むしろ日本人のゲームに対するプレイスタイルは先進的なのではないか? というお話

 ネット上で何気なくニュース諸々を閲覧していると、それとなく気になる話題が目に飛び込んできた。

  • 国内ゲーム商戦、厳冬の兆し MS・ソニーは“日本外し” 低下する日本市場の存在感
  • 「据え置きゲーム」を「ゲーム」と略して大げさに見せるあたり、そっち系のメディアによくある手法だが、要約すると「PS4」や「Xbox One」を本年末に国内投入しない嘆かわしさをそれとなく記事にしました、という内容だ。しかし、記事の文末辺りでも述べられているとおり、昨今の国内ゲーム市場は携帯ゲーム機が非常に強く、自分のみならず大勢のゲームファンから久しく呟かれている「据え置き機から携帯機へのシフト」がもの凄い勢いで進んでいる珍しい国でもある。

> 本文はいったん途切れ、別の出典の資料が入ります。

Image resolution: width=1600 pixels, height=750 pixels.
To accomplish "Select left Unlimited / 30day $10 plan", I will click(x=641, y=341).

     この状態をどう見るべきかは、据え置きが好きなのか携帯が好きなのか、はたまたその人のプレイスタイルといった価値観で異なるだろうけれど、私個人の見解で書かせてもらえれば「むしろ日本人のゲームスタイルが先進的」という一面もあるのではないか……と考えている。

     やや突飛な意見で恐縮ではあるが、そもそも据え置きゲーム機というのはハードウェアの制限(電源を供給し続けないとゲーム機に必要なロジックとその性能を維持するのが難しく、且つ表示先がテレビやモニタしかなかった昔の技術)から誕生した産物みたいな側面もある。

    現在は、今まで据え置きゲーム機が得意としていた技術がPC上で実現できるようになり(上を見るとゲーミングPCがある)、しかもCPU・GPU・メモリ諸々といったアーキテクチャの進歩が早く技術的なコモディティ化も早い。これは性能でアドバンテージを築きつつライフサイクルを長く維持させたい据え置き機にとってあまり喜ばしいことではなく、さらに追い打ちをかけたのは「そこそこの性能を発揮できるモバイルデバイス」の台頭だ。

     ここでミソなのは「そこそこの性能」で、昔は据え置き機と携帯機の性能に雲泥の差があったものの、半導体技術とアーキテクチャの進歩がもの凄いスピードで両者の差を縮め、今や「そこそこの性能」が携帯機で実現できるまでに至った。

    で、ゲーマーとしては少しでもレンダリングクオリティが高いほうが嬉しい一方で、ゲーム性やその面白さがハード性能に必ずしも比例しないことを経験上から察している。とくにゲーム暦の長い人ほどそうだろう。もちろん、テクノロジデバイスの投入で実現できた楽しさもあるのでハード性能を高めることが無駄ではないのだが、私が感じているのは──

    「大半のゲームソフトはこれくらいの性能があれば概ね楽しめるというラインを最近の据え置き機はすでに通り越していて、性能向上に見合ったエクスペリエンスを多くのプレイヤに与えるのが難しくなっている」という点。

    つまり、些細なレンダリング・プロセッシング性能差に目を瞑れば「おもしろいゲーム体験を与えるに足りうる性能」を携帯デバイスが手中にしてしまい、半導体技術のトレンドやスケーリング問題からも「性能の上を伸ばすより下を持ち上げる技術」が隆盛となっている現在、テクノロジデバイスすらモバイルにシフトしつつある。地味だけれど、無駄なエネルギー変換(ロス)を抑えつつ性能を上げるための工夫というのも立派な最先端テクノロジなのだ。

     そういう意味では、移動中の車内だろうが行列待機中だろうがベッドで寝転がりながらだろうが、一日の行動の中にある「ちょっとした時間」に何処でもプレイできる・時間潰しができる携帯機の利点をそれとなく察し、プレイスタイルというか楽しみ方を日本人なりに突き詰め、それが技術的トレンドと足並みを揃えるが如くモバイルにリンクしているのだとすれば、ゲーム業界における日本のポジションをそう悲観するものではないと思ったりもする。

    ただひとつ、「遊び方」が時代と共に多様化し変化したのだと。